■ **DOCUMENT TEXT**:

Career Nomad: Confusion to Clarity

“The two most important days in your life are the day you are born and the day you find out why.” This beautiful quote is from one of the most loved and well known American authors, Mark Twain.

Some people in life have a distinct plan for what they want to be; their future is clear, and they take appropriate steps from a very young age to achieve the goals they have in mind. Unlike those people, I never had a specific plan for my life. I’ve been somewhat of a ‘career nomad’, wondering throughout different opportunities on my journey and building my toolbox for what may come later on realizing that each endeavor is there to teach me something specific. To illustrate this perfectly: I started playing piano from a very early age. I enjoyed it, and was really good at it so I figured I would be a music teacher. The only problem: I can’t sing. Sure, I can karaoke with the best of them (and may be known to have won a competition or two), but that’s a major career de-railer if you can’t execute on half of the job requirements. I entered college with this plan, only really, my goal was to be a college majorette. I tried out, made the squad however that opportunity didn’t end up being what I had hoped. Many of the girls had values that were different from mine, so I learned a lesson very early on about staying true to my values. I left the squad. Still as a music major, I took Calculus for Math/Physics majors on a dare, even though my math requirement was Math 101 (adding and subtracting) and ended up falling in love with math. I forged my way through my math degree, was the first to establish a math internship program for my department and ended up working for a company that presented so many different opportunities. Many, many, many years later, I find myself in a Program Management role, utilizing my strategic training and leadership skills to drive my team. Very different from the view of where I started my journey.

2020 has been an interesting year to say the least – I see so many posts on the internet about how folks can’t wait for 2020 to be over and start fresh. I have a slightly different mindset. While this year has been frustrating, to say the least, I see so many benefits:

  • Personal benefits: I started working out regularly, at home. I get 7+ hours of sleep, my reading is off the charts. I don’t feel the struggle between home and work because I can integrate the two.
  • Family benefits: We aren’t in as much of a rush as in past years. We eat lunch and dinner together every day. We go for bike rides in the evening, and started golfing together as a family to pass the time. We established family game night, regular read-aloud bedtime routines. We feel closer and more connected as a family, developing a bond that will stay with the kiddos for (hopefully) the rest of their lives.
  • Life Purpose: This is the BIG ONE. This is where the ‘spark’ comes in…keep on reading

My oldest has struggled with reading and comprehension from the start of learning to read. We found the issue in third grade, and thought we had cleared the hurdle with the grades he was bringing home in fourth grade – all As and Bs. No sign that he was struggling. Sure, he’s a slow reader, and often has to pause for understanding but there was nothing alerting us that there was a continued issue.

■ **DATA PROVIDED**:
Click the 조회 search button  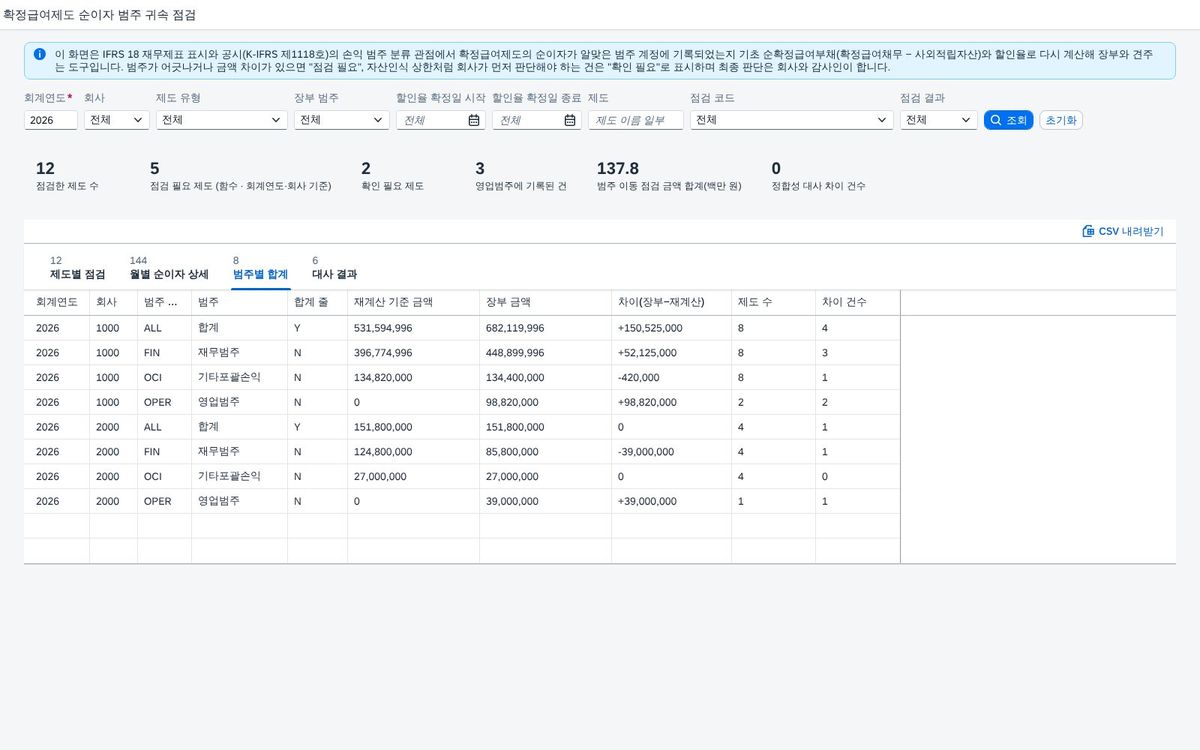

■ **ACTIVITY**:
In the career nomad essay, what subject did the writer fall in love with after taking Calculus for Math/Physics majors on a dare? Please answer in a few words.

■ **OUTPUT OF THE TASK**:
Math.